The Utes are screwed either way if they face either of these teams in the Sugar Bowl. 

Shane


----------



## Treehugnhuntr (Sep 7, 2007)

I just spoke with fatbass, he informed me that Bama will outscore fla 23-13 in the second half.


----------



## seniorsetterguy (Sep 22, 2007)

Very impressive drive by the Tide! 17-17!


----------



## seniorsetterguy (Sep 22, 2007)

Change of Big Mo???? Bama has it right now!


----------



## LOAH (Sep 29, 2007)

I'm watching it just for you, Jim.

Lookin' good.


----------



## seniorsetterguy (Sep 22, 2007)

24 -20 Gators. Yo-Yo MO!


----------



## fixed blade XC-3 (Sep 11, 2007)

I'm sorry fatbass. I know how it feels to be a fan of a bunch of pathetic losers. :|


----------



## coyoteslayer (Sep 10, 2007)

Sorry Fatbass, I told you that Florida would win. Can I call it somewhat of a spanking?


----------



## seniorsetterguy (Sep 22, 2007)

Tough loss Bama! Great game. Well played by both sides.


----------



## Treehugnhuntr (Sep 7, 2007)

Spanking? You silly goose. Remember FB, you still have the Jazz game. :wink: Thanks!


----------



## Riverrat77 (Sep 7, 2007)

coyoteslayer said:


> Sorry Fatbass, I told you that Florida would win. Can I call it somewhat of a spanking?


No... because it wasn't. It was just a good hard fought game that Florida won, this time. Play that game ten times and it would be hard to bet either way all ten games.

Its alright Jim... I watched it too, just for you man and was sure hoping they'd pull it off. If Utah draws Texas or Bama, they're screwed.... that simple. No way they can play with teams of that caliber but it appears they'll at least get the chance to show up anyway.


----------



## fixed blade XC-3 (Sep 11, 2007)

coyoteslayer said:


> Sorry Fatbass, I told you that Florida would win*. Can I call it somewhat of a spanking?*


No


----------



## Treehugnhuntr (Sep 7, 2007)

If? Utah gets Bama, Ouch.


----------



## LOAH (Sep 29, 2007)

Bummer, FB!

It just fell apart for them in the last quarter. Tough break.


----------



## HOGAN (Sep 8, 2007)

No spanking buy Florida had 2 key players out or it would of been a slaughter. Bama hung tough and may be able to take out the Utes, should be a good game. Florida still covered the spread. If any team will blow out the other Bama will be the one, but Utes still could put together a great game and take them out. Good game to watch.


----------



## coyoteslayer (Sep 10, 2007)

Hahaha Tree you don't how the UTES and Bama will play until they play eachother.

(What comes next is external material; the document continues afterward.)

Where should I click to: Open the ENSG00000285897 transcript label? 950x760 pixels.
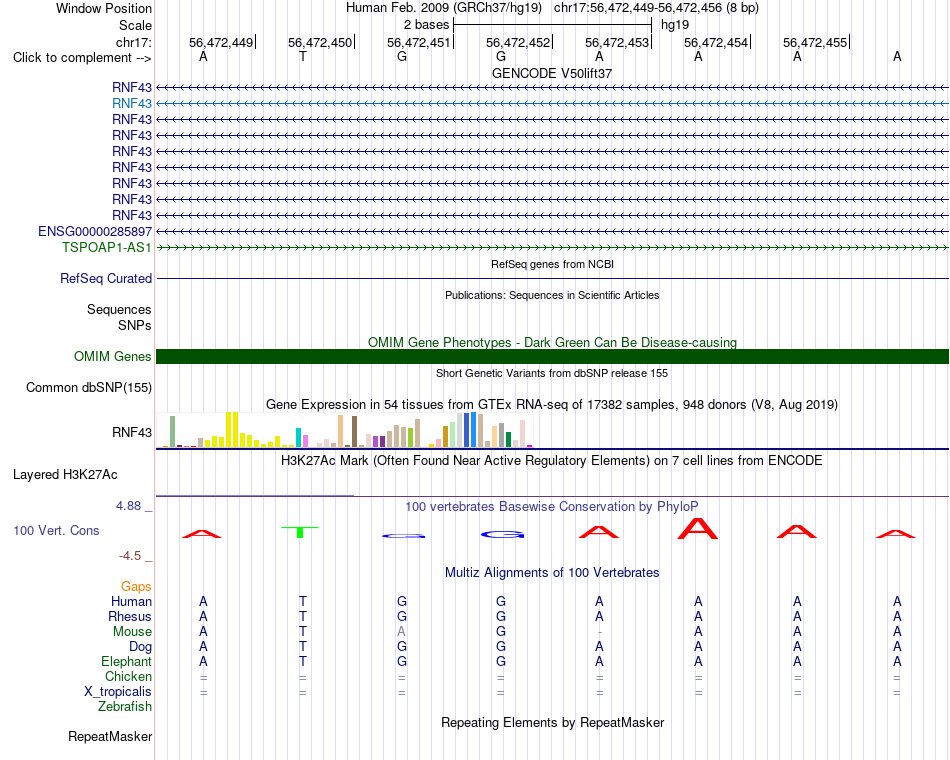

BTW I thought it was a little funny when the Florida player kicked the Bama player on the last play, but I don't think he should have done it.


----------



## bigbuckhunter64 (May 6, 2008)

A lot closer than I thought it would be...Florida was a little beat up though nothing against the way that Alabama played though, they looked great and with only 9 seniors the SEC and the rest of the nation better watch out next year. Scary Good. 

If Utah gets them in the Sugar it might make the MWC look really silly just like Georgia made Hawaii look silly last year.


----------



## bigbuckhunter64 (May 6, 2008)

fatbass said:


> Treehugnhuntr said:
> 
> 
> > If? Utah gets Bama, Ouch.
> ...


Thats probably just because they are going to play Utah in the Sugar bowl (which tree hates)and you have tasty beverages at your house! (which tree loves)


----------



## coyoteslayer (Sep 10, 2007)

Fatbass you are 0-3 with your predictions so you better not make anymore because it makes you look silly.


----------



## coyoteslayer (Sep 10, 2007)

> I just spoke with fatbass, he informed me that Bama will outscore fla 23-13 in the second half.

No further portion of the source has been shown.